As pensões para o ensino superior "cobriam diversas especialidades, com predominância da pintura, música e engenharia, advocacia e medicina. Destacaram-se entre os beneficiados o advogado Perdigão Malheiros, que escreveu um importante livro sobre a escravidão no Brasil, o pintor Pedro Américo ... o engenheiro Guilherme Schüch Capanema [...]. As dívidas dele com a mordomia chegaram a duzentos contos. Na pintura, salientaram-se ainda o excelente Almeida Júnior e Pedro Weingartner; na música, Henrique Oswald. Houve duas bolsistas mulheres. Uma delas, Maria Augusta Generoso Estrela, foi enviada a Nova York para estudar medicina. Não se sabe se regressou ao país, como queria o imperador".

Não é possível pôr em dúvida o genuíno interesse do imperador pelo cultivo e promoção da cultura, diz ainda José Murilo de Carvalho: "Doou 100 mil francos para a criação do Instituto Pasteur [de Paris] e colaborou financeiramente para a expedição de Agassiz [...] Concedeu pensão à família do ator João Caetano, financiou a publicação de obras de Gonçalves Dias, e da Confederação dos Tamoios, de Domingos José Gonçalves de Magalhães [...]. Fundou a Escola de Minas de Ouro Preto, convidando professores franceses para organizá-la", etc., etc., numa lista que o dignifica como dignifica o Brasil, tanto mais que tudo isso, como fica dito, era pago por sua dotação pessoal, o famoso "bolsinho", assim como corriam por sua conta as viagens ao exterior.

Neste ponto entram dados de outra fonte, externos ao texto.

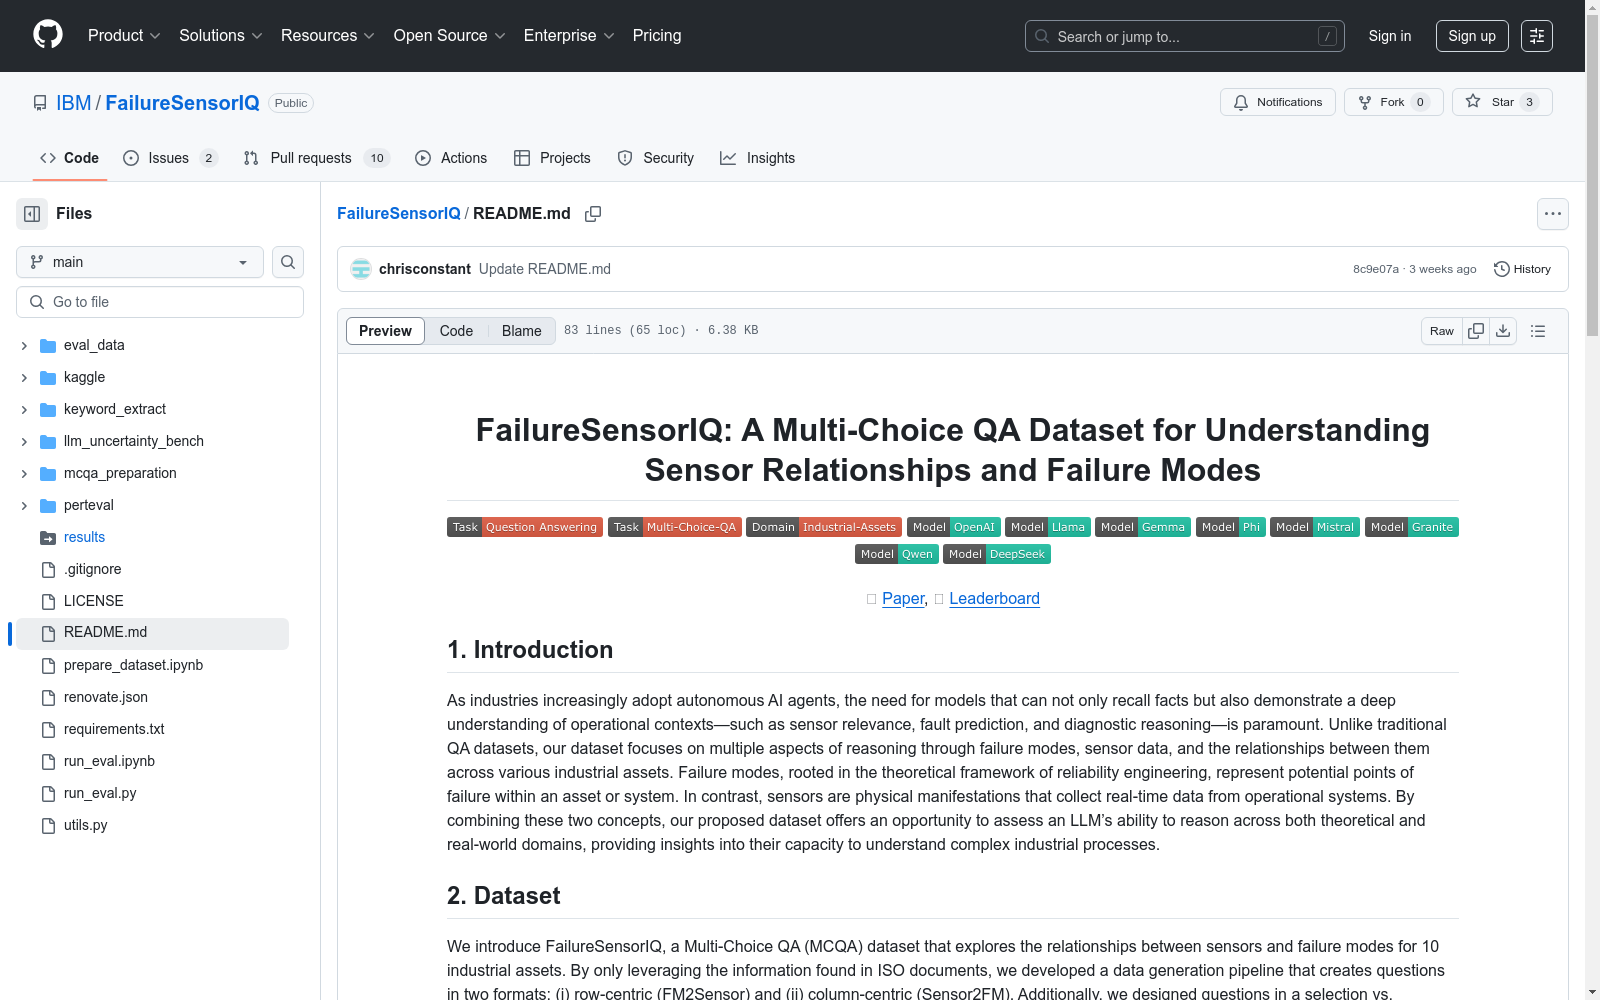This screenshot has width=1600, height=1000.
Task: Open the more options menu for README
Action: [1552, 213]
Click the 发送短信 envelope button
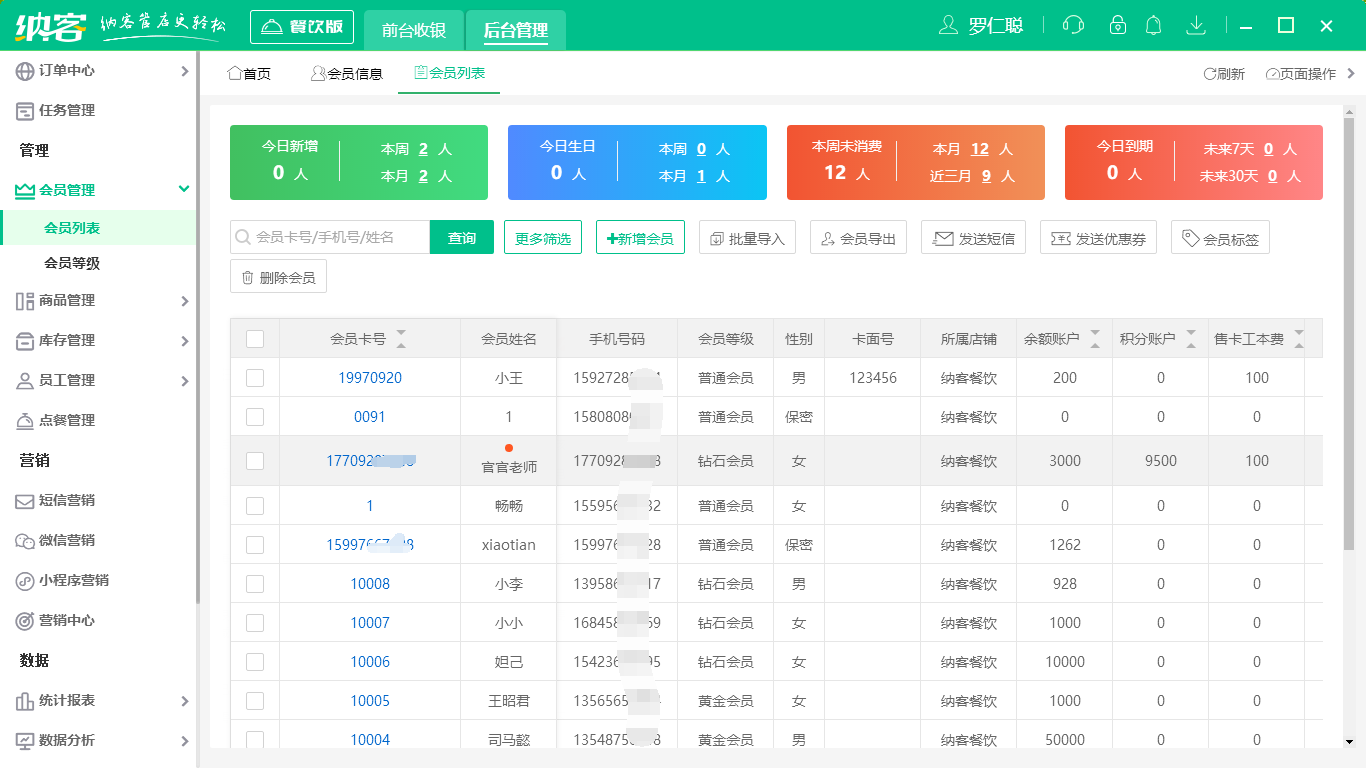 (x=972, y=238)
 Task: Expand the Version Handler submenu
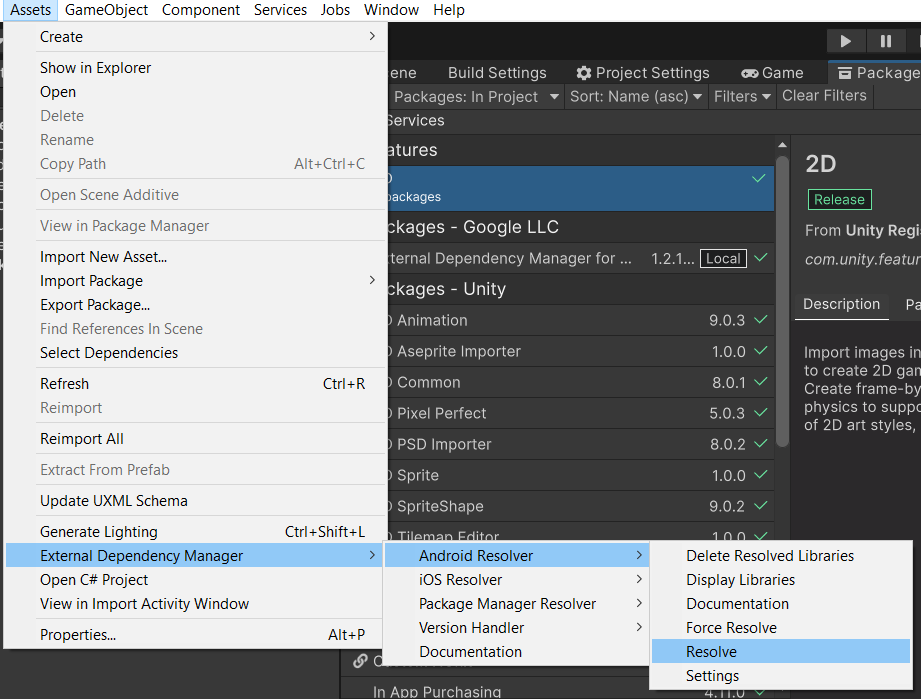tap(471, 628)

Não são apenas essas as lições que deixou para os presidentes republicanos e seus parlamentos: "Perguntando-lhe o presidente da Câmara, visconde de Camaragibe, como se poderia obter mais trabalho de sua Casa, respondeu que ‘trabalhassem como outros faziam, oito e mais horas por dia, de manhã e à tarde’, princípio que vale para todos os poderes, ainda hoje e hoje mais do que nunca. Quanto à magistratura, parecia dirigir-se aos nossos dias: sua primeira necessidade "é a responsabilidade eficaz, e que enquanto alguns magistrados não forem para a cadeia, como, por exemplo, certos prevaricadores muito conhecidos do Supremo Tribunal de Justiça, não se conseguiria esse fim". Já naquele tempo?

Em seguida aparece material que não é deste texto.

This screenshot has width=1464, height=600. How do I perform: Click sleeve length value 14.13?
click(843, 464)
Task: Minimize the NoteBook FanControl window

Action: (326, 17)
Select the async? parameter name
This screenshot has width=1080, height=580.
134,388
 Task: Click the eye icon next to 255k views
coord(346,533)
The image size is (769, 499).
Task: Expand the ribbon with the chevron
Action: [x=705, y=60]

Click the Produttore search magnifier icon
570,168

No que se refere à imprensa, eis o que esse monarca vilipendiado escrevia no seu diário íntimo, isto é, em documento não destinado à divulgação: "a imprensa se combate com a imprensa", levando José Murilo de Carvalho a concluir que "a imprensa nunca foi tão livre no Brasil como no seu reinado", pagando, aliás, alto custo por isso: ele, Isabel e o conde d’Eu eram vítimas constantes de ataques de jornais e outras publicações. Se anteriormente era criticado pelo excesso de poder pessoal, tornara-se Pedro Banana no fim do seu reinado.

Sob uma constituição clerical e num país beato, defendia o laicismo das instituições, rejeitava a supremacia da Igreja sobre o Estado, apoiando o casamento civil, os registros civis de nascimento e morte e a secularização dos cemitérios, assim como era contra o ensino religioso nas escolas públicas. Obstinado abolicionista desde, pelo menos, 1864, enfrentou a resistência não menos obstinada dos senhores deputados e senadores. Estava à frente do seu tempo, assim como, em muitos casos, estamos atrás do nosso e dele mesmo.